Sunday, March 26, 2006

Aitäh, Lennart! Ja huvasti.


In Estonian, this means Farewell, Lennart, and Thank You.

This was the day of the state funeral in Tallinn of former Estonian president Lennart Meri.

In a beutiful Nordic weather, Estonia took farwell of its greatest son in modern times.

Together with the President of Finland Tarja Halonen I was honoured to be asked to speak at the farewell ceremony outside the presidential palace.

Unlike Tarja Halonen, who spoke in Estonians, I spoke in English, not only because of the fact that for me there were few other options, but also because I spoke on behalf of many friends across the world.

Here are my remarks at the national farewell ceremony today:

Your Excellencies, Dear Friends,

The re-establishment of the Republic of Estonia after your nations decades of darkness, and its emergence as one of the most vital and dynamic nations of our new Europe, will forever be associated with the ideas, the work and the personality of Lennart Meri.

He was a man out of history who also made and shaped history.

His personal journey – the deportation, the long years when very little was possible, his deep roots in the cultures of Europe – made him uniquely qualified to give the nation of Estonia its moral voice in the world as it again could sign the songs of freedom, of independence and of democracy.

Many of us became his friends during the dramatic years when he served as foreign minister, first of a state that did not exist, and then of a nation that had been born again.

His were seldom the words of classical diplomacy. He was hardly a man primarily of protocol. But he knew better than us all the broad lines of history, the true nature of the changes we were living through and the immense force of standing for what was right.

And these were dramatic years. An old order was coming to its end, although it was by no means self-evident how, and a new order was starting to emerge, although its contours then were not always easy to see.

Lennart Meri gave voice, strength and stability to your nation as§you came out in the light again. He was among those that set you on a direction which today is increasingly making you a model of success far beyond these Baltic lands.

For many of us outside Estonia he was already your President before he was elected as such. And for many I’m convinced he remained that until the very last of his days. He was the foremost of Estonians in our time.

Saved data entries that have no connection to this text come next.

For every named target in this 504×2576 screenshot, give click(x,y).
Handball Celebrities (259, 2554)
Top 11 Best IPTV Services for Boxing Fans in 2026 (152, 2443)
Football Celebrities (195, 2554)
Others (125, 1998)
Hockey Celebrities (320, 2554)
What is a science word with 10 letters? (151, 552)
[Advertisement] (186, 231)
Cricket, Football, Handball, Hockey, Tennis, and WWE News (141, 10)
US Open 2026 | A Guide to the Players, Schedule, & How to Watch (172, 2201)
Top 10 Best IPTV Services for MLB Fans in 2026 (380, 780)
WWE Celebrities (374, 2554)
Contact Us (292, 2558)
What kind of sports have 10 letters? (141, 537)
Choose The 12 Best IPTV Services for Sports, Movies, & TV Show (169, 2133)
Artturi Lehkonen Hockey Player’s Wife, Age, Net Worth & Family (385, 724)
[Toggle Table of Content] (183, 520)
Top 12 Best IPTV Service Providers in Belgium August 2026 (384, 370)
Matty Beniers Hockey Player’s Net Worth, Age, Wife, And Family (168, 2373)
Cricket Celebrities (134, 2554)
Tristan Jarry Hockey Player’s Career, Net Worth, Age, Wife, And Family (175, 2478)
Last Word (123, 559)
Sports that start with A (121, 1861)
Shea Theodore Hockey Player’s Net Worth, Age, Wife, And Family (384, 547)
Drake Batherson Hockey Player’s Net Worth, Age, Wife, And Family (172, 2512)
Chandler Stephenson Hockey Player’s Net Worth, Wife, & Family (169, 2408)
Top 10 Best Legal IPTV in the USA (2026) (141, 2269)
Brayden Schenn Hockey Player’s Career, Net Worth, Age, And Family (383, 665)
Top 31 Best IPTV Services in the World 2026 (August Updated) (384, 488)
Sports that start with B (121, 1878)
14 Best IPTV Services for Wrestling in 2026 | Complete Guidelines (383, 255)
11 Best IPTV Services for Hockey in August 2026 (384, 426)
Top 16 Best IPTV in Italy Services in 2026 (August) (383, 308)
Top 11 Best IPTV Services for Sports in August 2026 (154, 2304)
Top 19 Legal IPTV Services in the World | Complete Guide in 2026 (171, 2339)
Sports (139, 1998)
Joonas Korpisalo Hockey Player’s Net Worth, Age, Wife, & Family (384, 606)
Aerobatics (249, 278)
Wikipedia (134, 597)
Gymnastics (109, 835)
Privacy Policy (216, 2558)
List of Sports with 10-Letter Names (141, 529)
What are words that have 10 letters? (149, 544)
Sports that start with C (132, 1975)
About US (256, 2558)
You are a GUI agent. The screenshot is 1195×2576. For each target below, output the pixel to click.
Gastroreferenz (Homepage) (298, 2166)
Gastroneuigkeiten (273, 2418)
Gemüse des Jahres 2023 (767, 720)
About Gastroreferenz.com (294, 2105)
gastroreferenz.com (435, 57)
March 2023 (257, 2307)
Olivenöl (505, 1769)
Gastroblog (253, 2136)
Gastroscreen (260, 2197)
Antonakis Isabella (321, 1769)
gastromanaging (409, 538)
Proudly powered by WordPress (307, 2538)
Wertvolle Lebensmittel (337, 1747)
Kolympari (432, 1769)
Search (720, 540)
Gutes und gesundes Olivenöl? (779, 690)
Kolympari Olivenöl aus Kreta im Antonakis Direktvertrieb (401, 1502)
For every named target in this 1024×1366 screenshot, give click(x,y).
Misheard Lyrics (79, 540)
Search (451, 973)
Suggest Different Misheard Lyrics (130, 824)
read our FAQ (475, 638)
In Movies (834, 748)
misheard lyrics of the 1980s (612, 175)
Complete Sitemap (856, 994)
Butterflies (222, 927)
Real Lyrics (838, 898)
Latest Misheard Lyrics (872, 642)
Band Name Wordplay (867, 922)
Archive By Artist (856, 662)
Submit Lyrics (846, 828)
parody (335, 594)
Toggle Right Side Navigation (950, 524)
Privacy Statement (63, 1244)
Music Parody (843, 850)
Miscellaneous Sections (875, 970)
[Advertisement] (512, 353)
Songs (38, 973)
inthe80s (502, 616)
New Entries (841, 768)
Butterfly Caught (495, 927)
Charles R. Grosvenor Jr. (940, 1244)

He was the foremost of Estonians and among the foremost of Europeans. He knew only too well that the fate of a small nation is always linked to what happens well beyond its immediate boundaries.

For him, Europe wasn’t only the richness of its diverse cultural heritage, within which his Estonia had its proud place.

For him – in this time of ours - it was also the imperative of building of freedom and democracy and security together, with firm bonds also stretching across the wide Atlantic Ocean and – let that not be forgotten – reaching out to the Russia whose culture he cherished so deeply.

We many, individuals from many nations, who were honoured to be among his friends, will always remember his days.

We shared moments of immense joy as freedom started to break forward, of deep concern when there were dangers of it all being turned back, of true determination when challenges had to be confronted and deep sorrow when deep tragedy struck our two nations of Estonia and Sweden.

In every situation, the voice of Lennart Meri was always the voice of moral clarity, of historical conviction and of a deep commitment to his Estonia and his Europe.

His voice is no longer. But his words and his deeds will be with Estonia and with us for ever.